I'm not as concerned with the udev errors as I am with not being able to switch to the virtural terminal... unless the problems are related.

----------

## dsd

boot into 2.6.12, ensure /usr/src/linux points at your 2.6.16 kernel sources, then recompile nvidia-kernel. it will build against 2.6.16 and install a module in the correct 2.6.16 location.

----------

## davidgurvich

For the virtual terminal replace xkeyboard-config with xkbdata.

----------

## mikegpitt

I got rid of the udev messages by downgrading to udev-0.79.  I'm not sure why the latest stable gives errors.  I thought this may have been why I coudln't get to the console, but apparently it didn't matter.

 *dsd wrote:*   

> boot into 2.6.12, ensure /usr/src/linux points at your 2.6.16 kernel sources, then recompile nvidia-kernel. it will build against 2.6.16 and install a module in the correct 2.6.16 location.

 

I tried this, but I think the ebuild does a `uname -a` instead of following /usr/src/linux, so the driver is still compiled for the 2.6.12 kernel.

 *Quote:*   

> For the virtual terminal replace xkeyboard-config with xkbdata.

▸ **RECORDED DATA**
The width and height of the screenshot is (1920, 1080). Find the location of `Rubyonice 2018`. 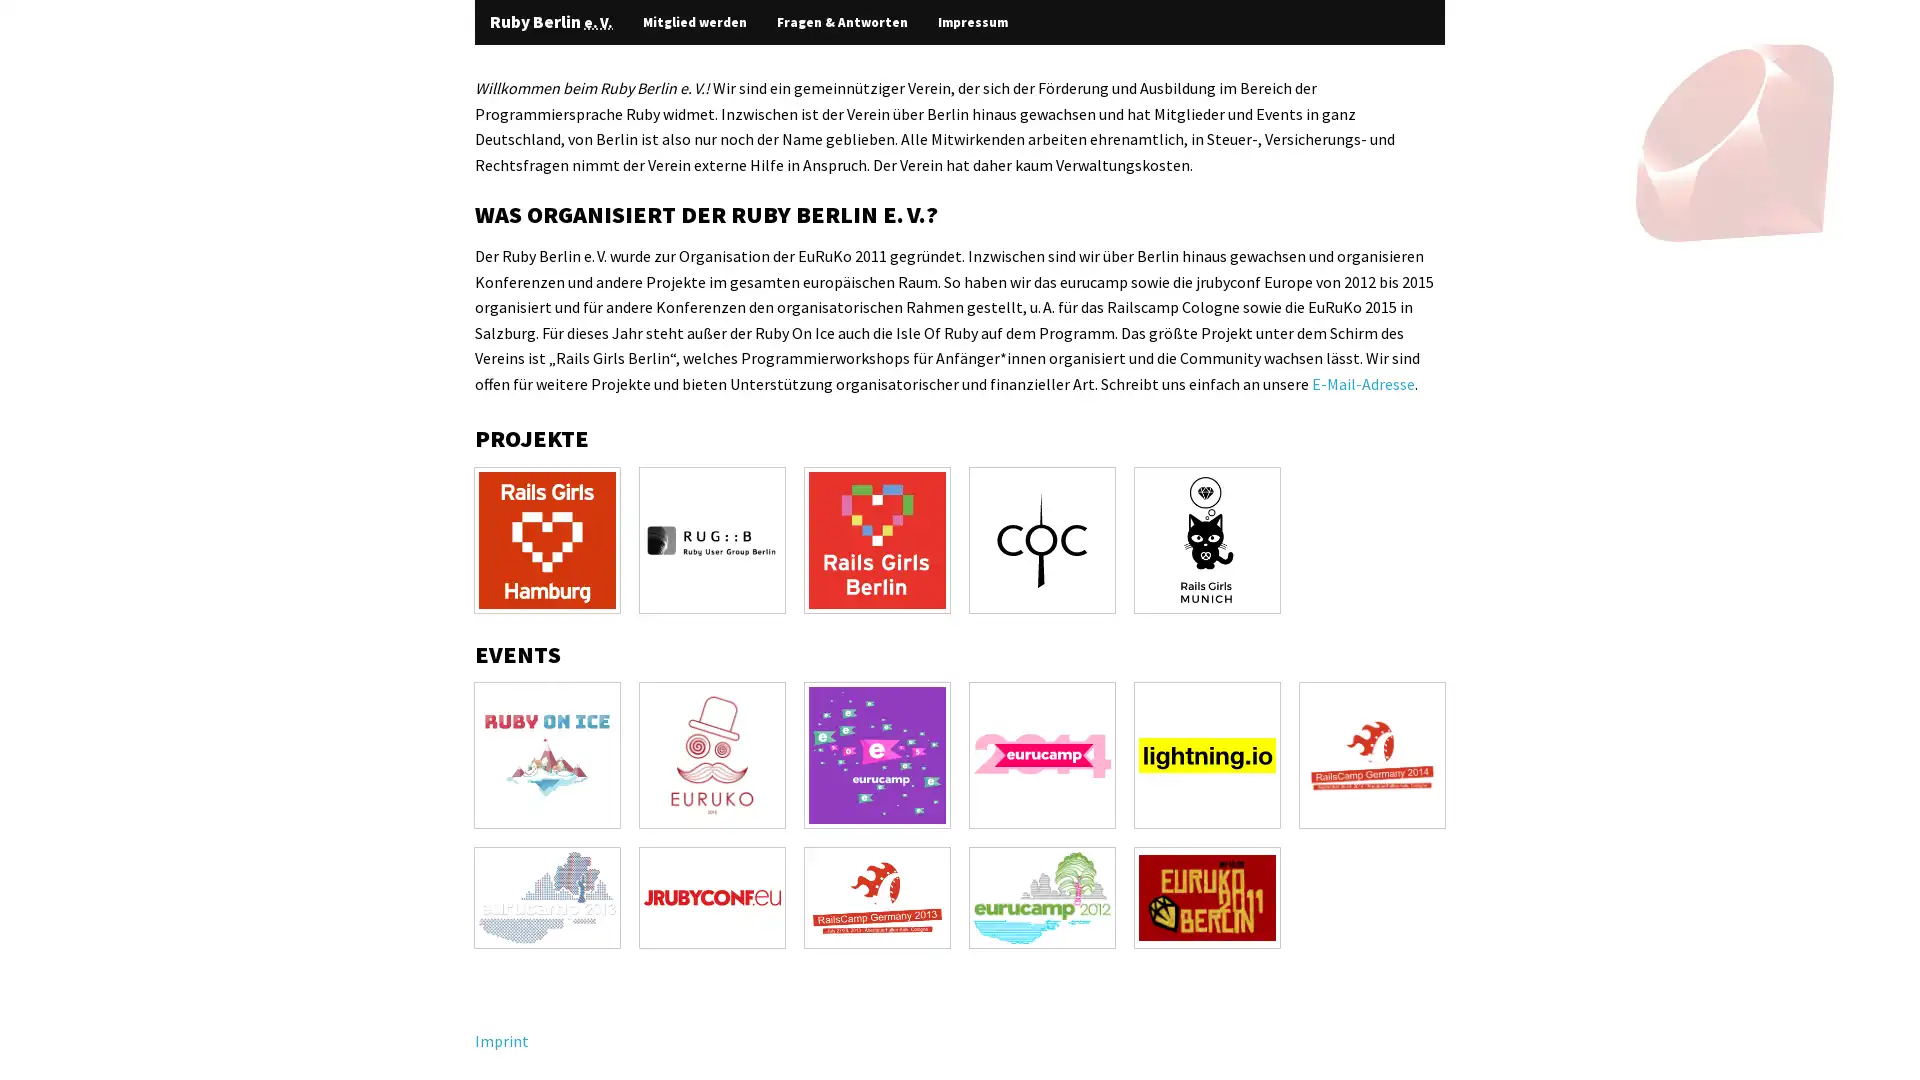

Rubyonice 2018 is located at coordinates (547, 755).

▸ **AIM OF THE EXERCISE**
Continue the forum thread on the udev errors, the nvidia-kernel build and the virtual terminal from the point at which it ends.

▸ **THE RESPONSE**
I'm not sure what you mean.  Both these packages are ~x86 masked on my system.  I was under the impression that the ctrl+alt+f1 was part of linux, not a package.

----------

## davidgurvich

Linux is just the kernel.  As with most variants of unix you have the kernel, shell, and applications.   Which kernel shell and applications is system dependant.

----------

## mikegpitt

I take back my earlier posted `uname -a` comment.  It was compling the nvidia drivers for the proper kernel, but still no dice.  It seems to hang when trying to start X, which eventually fails.

I think I may just stick with 2.6.12 for a while longer.  Maybe one of the 2.6.16 releases will fix my problems.

----------

## Lucio

Hi all,

I've a similar problem with Kernel 2.6.16.gentoo-r3 and nvidia-kernel-1.0.6629-r5.

At build time i get this message: 

* Updating module dependencies for 2.6.16-gentoo-r3 ...

WARNING: //lib/modules/2.6.16-gentoo-r3/video/nvidia.ko needs unknown symbol remap_page_range

WARNING: //lib/modules/2.6.16-gentoo-r3/video/nvidia.ko needs unknown symbol pci_find_class                                                               

With a [ok] status.

But at run time, this warning becomes a fatal error preventing X to start, i guess.

(EE) NVIDIA(0): Failed to initialize the NVIDIA kernel module!

(EE) NVIDIA(0):  *** Aborting ***

(II) UnloadModule: "nvidia"

(EE) Screen(s) found, but none have a usable configuration.

Fatal server error:

no screens found

I've checked just now with the 2.6.16.gentoo-r5 and I've got the same result.

Lucio

----------

## Chewwit

I am also getting an error with udev after upgrading it. I had this with my previous 2.6.15 kernel too. I haven't tried downgrading.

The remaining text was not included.